La traque du troisième assaillant de l’aéroport de Bruxelles a repris de plus belle après la libération du principal suspect, une semaine après les attentats-suicides jihadistes qui ont fait 35 morts dans la capitale belge.
Après avoir été perturbés dimanche par une manifestation nationaliste tendue, les hommages aux personnes tuées, d’une dizaine de nationalités, ont repris lundi avec une veillée oecuménique à la cathédrale Saints-Michel-et-Gudule.
Un hommage aux victimes de Bruxelles, mais aussi de Lahore (Pakistan) où un kamikaze islamiste a tué dimanche 72 personnes, est également prévu mardi matin à Paris. Signe d’une menace toujours élevée, les enquêtes sur les réseaux jihadistes prennent une tournure de plus en plus européenne, avec de nouvelles arrestations ces derniers jours en Belgique, en Italie et aux Pays-Bas. Mais les investigations sur les attentats-suicides du 22 mars à Bruxelles ont subi un revers. Fayçal Cheffou, 30 ans, seul inculpé dans ce dossier, notamment pour «assassinats terroristes», a été remis en liberté lundi, sans conditions.

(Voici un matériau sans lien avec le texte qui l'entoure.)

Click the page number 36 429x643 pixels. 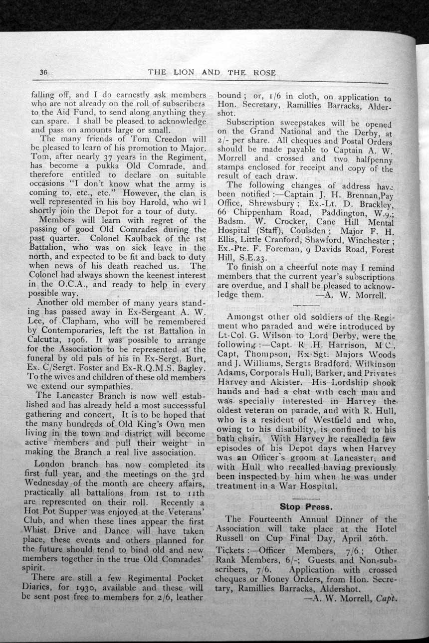tap(43, 72)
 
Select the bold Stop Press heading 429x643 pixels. tap(306, 507)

«Les indices qui avaient entraîné l’arrestation du nommé Fayçal C. n’ont pas été confortés par l’évolution de l’instruction en cours», a annoncé le parquet fédéral belge. Une source proche de l’enquête a confirmé qu’il «n’est pas +l’homme au chapeau+».

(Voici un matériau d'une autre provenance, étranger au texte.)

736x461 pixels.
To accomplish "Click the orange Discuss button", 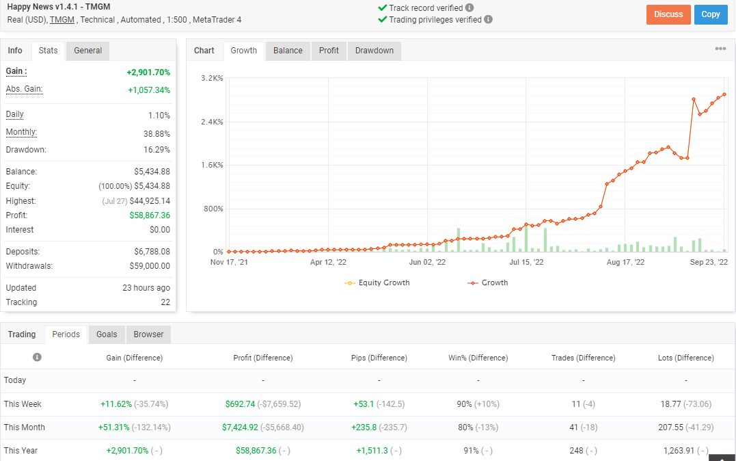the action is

Depuis son arrestation jeudi, les enquêteurs tentaient de confirmer leur «hypothèse» selon laquelle cet homme, qui se présente comme journaliste indépendant, pouvait être «l’homme au chapeau» repéré sur des images de vidéosurveillance – le poseur de bombe de l’aéroport de Bruxelles-Zaventem qui a pris la fuite avant que ses deux complices ne se fassent exploser. La police a diffusé lundi une nouvelle vidéo de ce troisième homme pour l’«identifier».
Nouvelle polémique
Seule certitude pour l’instant, les trois kamikazes – Ibrahim El Bakraoui et Najim Laachraoui à l’aéroport, Khalid El Bakraoui dans le métro bruxellois – sont directement liés aux commandos des attentats qui avaient fait 130 morts et des centaines de blessés le 13 novembre à Paris. Et notamment au suspect-clé Salah Abdeslam, logisticien présumé du carnage parisien, arrêté le 18 mars à Bruxelles après plus de quatre mois de cavale au nez et à la barbe des autorités belges.

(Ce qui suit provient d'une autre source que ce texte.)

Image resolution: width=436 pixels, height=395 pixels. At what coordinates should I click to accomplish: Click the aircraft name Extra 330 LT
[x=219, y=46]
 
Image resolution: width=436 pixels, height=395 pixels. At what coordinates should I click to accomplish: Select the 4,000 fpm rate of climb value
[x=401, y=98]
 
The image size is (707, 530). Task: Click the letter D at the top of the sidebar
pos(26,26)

Les attentats de Paris et Bruxelles ont été revendiqués par le groupe jihadiste Etat islamique (EI), et les réseaux qui les ont commis s’imbriquent en un seul. La Belgique demande ainsi l’extradition de Djamal Eddine Ouali, un Algérien arrêté samedi en Italie, soupçonné de fabrication de «faux documents» utilisés par certains «auteurs présumés des attentats de Paris et probablement aussi par Salah Abdeslam».
Parallèlement, la justice belge a annoncé lundi l’inculpation de trois suspects arrêtés la veille dans une opération «antiterroriste» dans plusieurs villes de Belgique, mais sans lien direct avec les attentats. Une autre enquête révèle de nouvelles ramifications européennes: celle sur un projet d’attentat que la France dit avoir déjoué, avec l’arrestation jeudi près de Paris de l’ex-braqueur français Reda Kriket. Un Français qui a séjourné en Syrie a été interpellé dimanche aux Pays-Bas, soupçonné d’avoir été mandaté par l’EI pour attaquer la France avec Kriket.
Deux hommes avaient déjà été inculpés en Belgique dans ce dossier, dont l’un, Abderamane A., né en Algérie, avait été condamné en 2005 en France à sept ans de prison et une interdiction définitive du territoire français pour son soutien logistique aux assassins du commandant Ahmad Shah Massoud, tué le 9 septembre 2001 en Afghanistan. A Bruxelles, les polémiques sur l’attitude des autorités ont été relancées par la manifestation tendue de 300 hooligans venus perturber dimanche les hommages aux victimes. Déjà critiqué pour le raté dans la surveillance du kamikaze Ibrahim El Bakraoui, qui n’avait pas été inquiété après avoir été arrêté en Turquie puis expulsé, le ministre de l’Intérieur Jan Jambon a été de nouveau fustigé.
Le bourgmestre de Bruxelles Yvan Mayeur l’a ainsi accusé sur RTL de n’avoir «rien fait» pour empêcher la venue de ces «hooligans d’extrême droite». Plusieurs centaines de personnes ont prié lundi à la cathédrale de Bruxelles, en présence notamment de responsables musulmans et juifs. «Il n’y a pas un vrai vivre ensemble s’il n’y a pas un profond et sincère respect pour l’autre», a lancé Mgr Jozef De Kesel dans son homélie.